> **YOUR TASK**: Present everything from the start of the data down to and including the line containing "(x=122, y=43)" as a Markdown table with the columns Row and Line, leaving out blank lines and pictures.

── INFORMATION SHOWN ──

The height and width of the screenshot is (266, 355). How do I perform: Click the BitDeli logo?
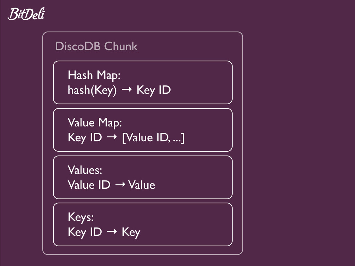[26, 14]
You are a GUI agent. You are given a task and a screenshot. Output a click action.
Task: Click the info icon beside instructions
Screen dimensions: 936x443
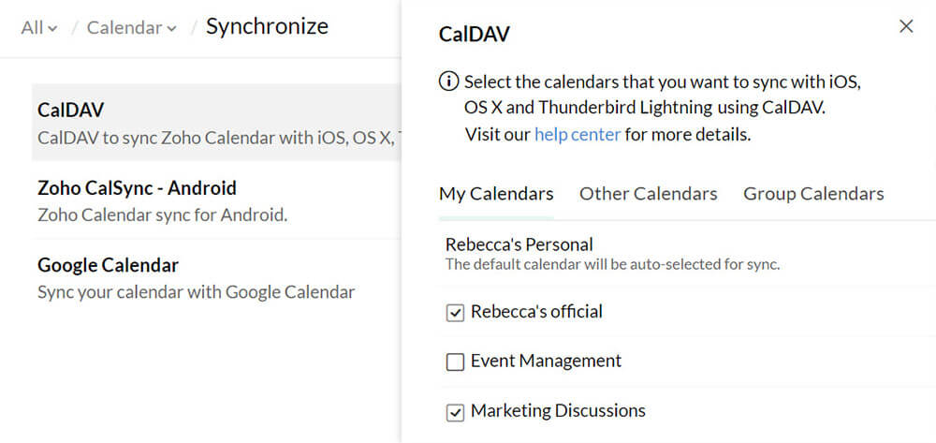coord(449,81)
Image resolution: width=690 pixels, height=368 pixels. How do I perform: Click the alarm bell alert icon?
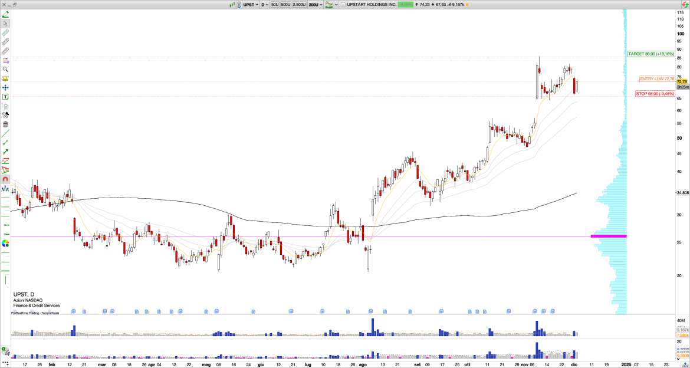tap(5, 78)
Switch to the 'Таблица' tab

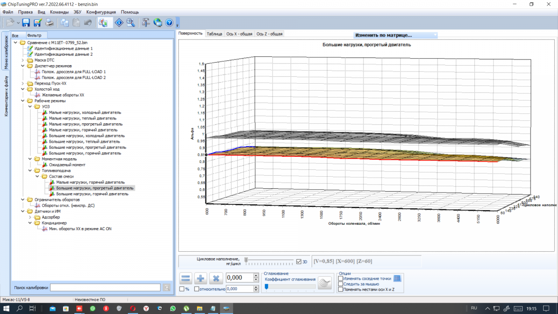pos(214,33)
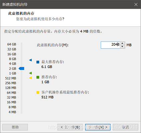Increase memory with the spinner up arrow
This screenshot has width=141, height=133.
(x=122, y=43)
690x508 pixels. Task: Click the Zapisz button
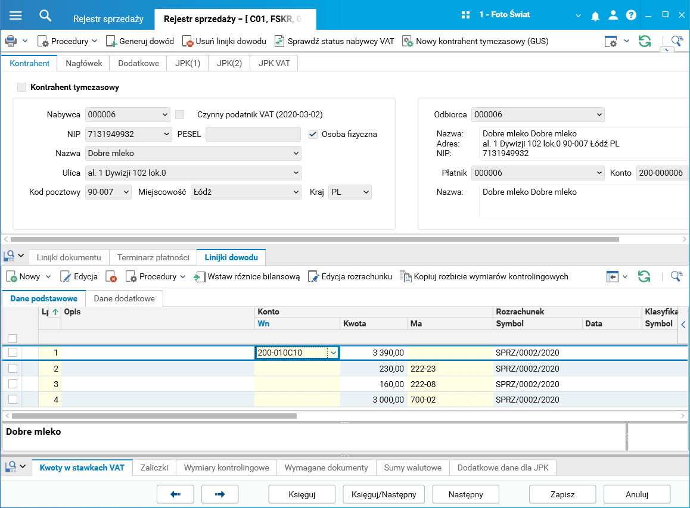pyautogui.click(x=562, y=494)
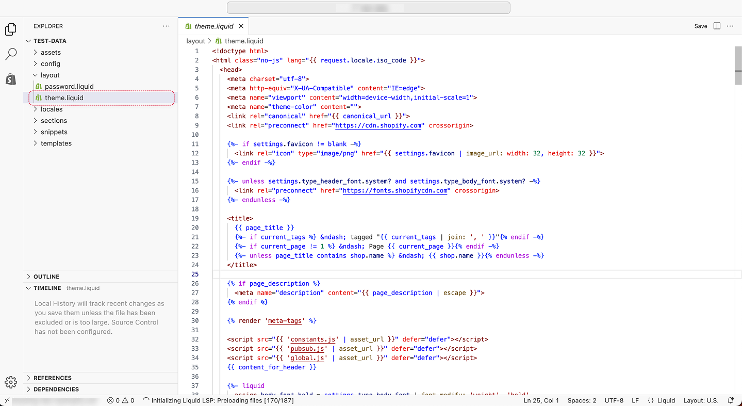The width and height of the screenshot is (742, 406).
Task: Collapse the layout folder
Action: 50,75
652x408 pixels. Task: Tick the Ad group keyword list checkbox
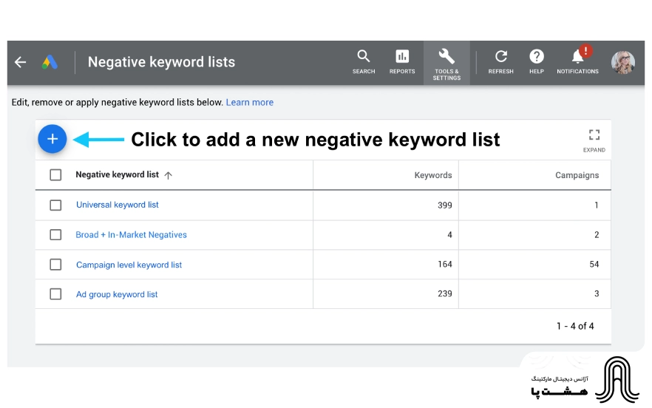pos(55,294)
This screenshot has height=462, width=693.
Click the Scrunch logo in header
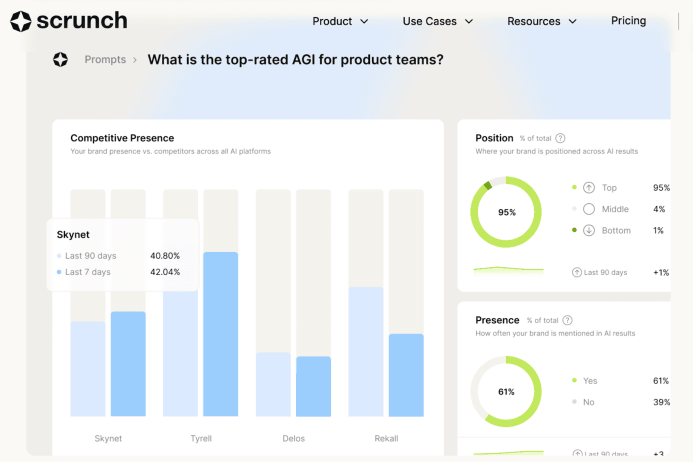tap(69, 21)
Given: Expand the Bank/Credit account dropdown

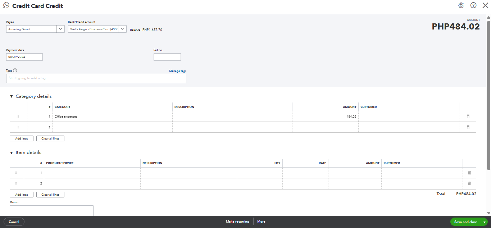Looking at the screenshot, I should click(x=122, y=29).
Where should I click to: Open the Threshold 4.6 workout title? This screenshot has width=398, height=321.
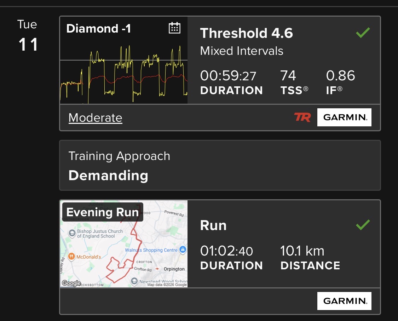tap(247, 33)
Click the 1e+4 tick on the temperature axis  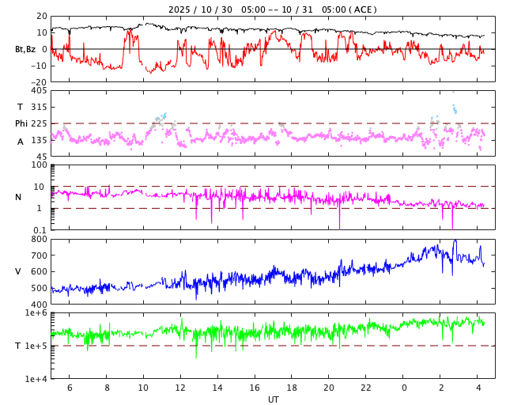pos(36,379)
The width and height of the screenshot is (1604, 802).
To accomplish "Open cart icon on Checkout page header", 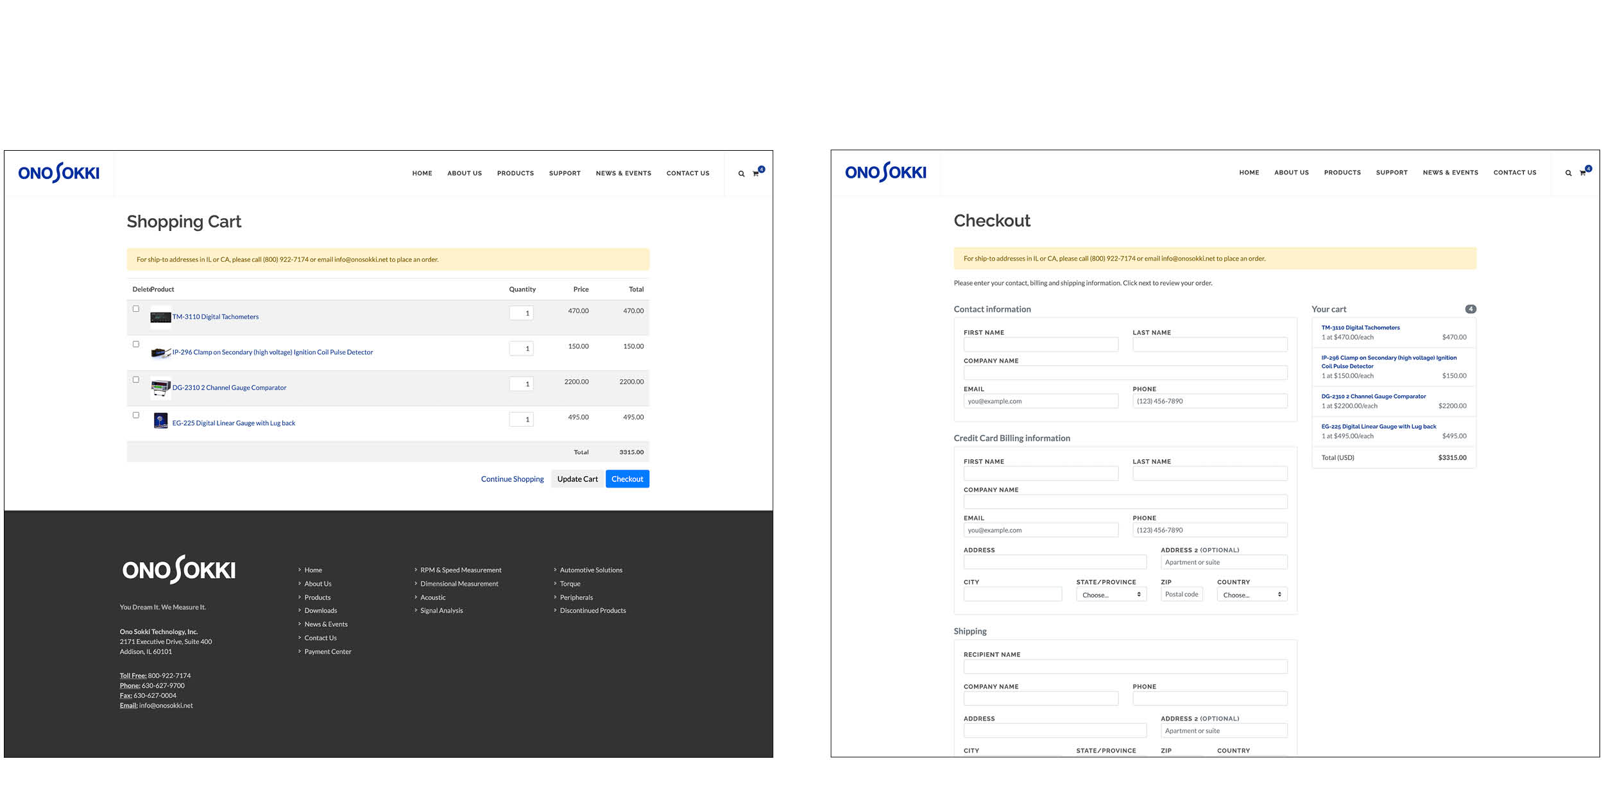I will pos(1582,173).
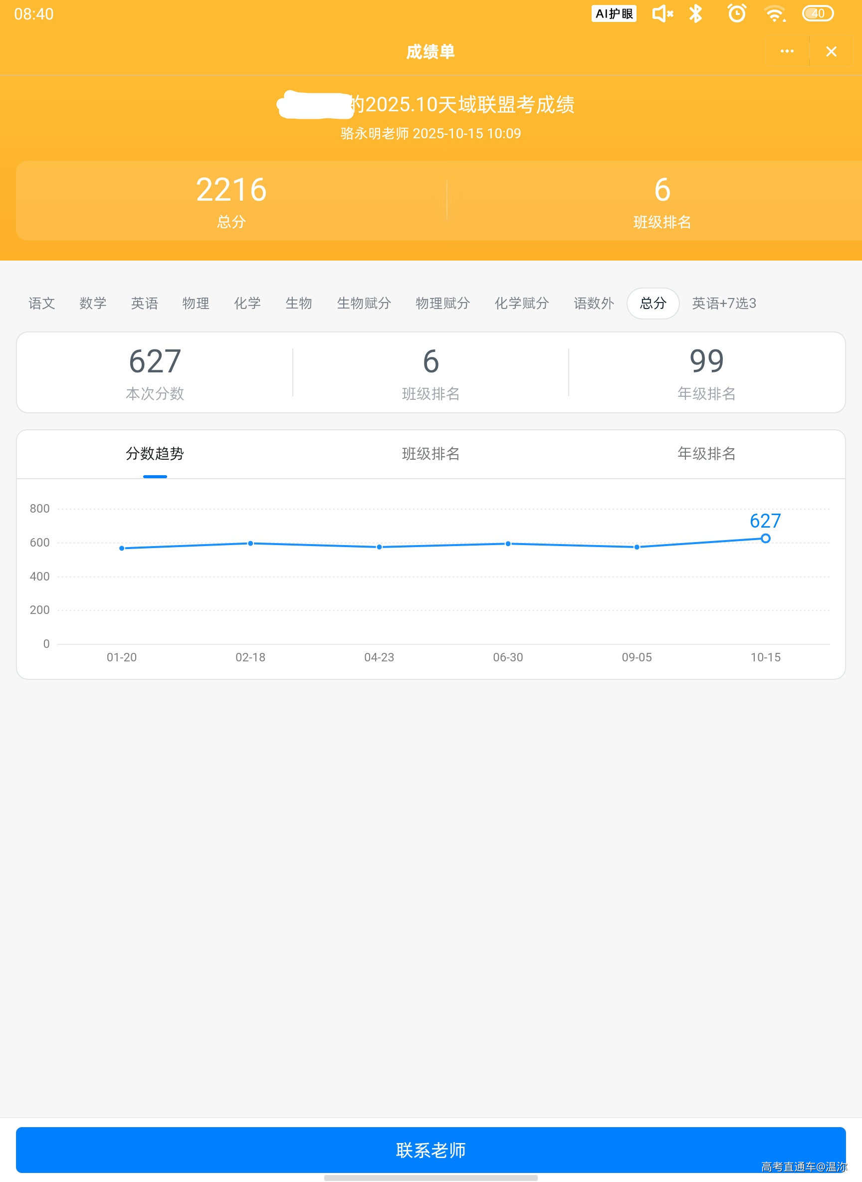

───

> **WRITTEN RESPONSE**:
| Row | Line |
|---|---|
| 1 | The height and width of the screenshot is (266, 355). How do I perform: Click the BitDeli logo? |
| 2 | [26, 14] |
| 3 | You are a GUI agent. You are given a task and a screenshot. Output a click action. |
| 4 | Task: Click the info icon beside instructions |
| 5 | Screen dimensions: 936x443 |
| 6 | coord(449,81) |
| 7 | Image resolution: width=690 pixels, height=368 pixels. How do I perform: Click the alarm bell alert icon? |
| 8 | tap(5, 78) |
| 9 | Switch to the 'Таблица' tab |
| 10 | pos(214,33) |
| 11 | Increase memory with the spinner up arrow |
| 12 | This screenshot has width=141, height=133. |
| 13 | (x=122, y=43) |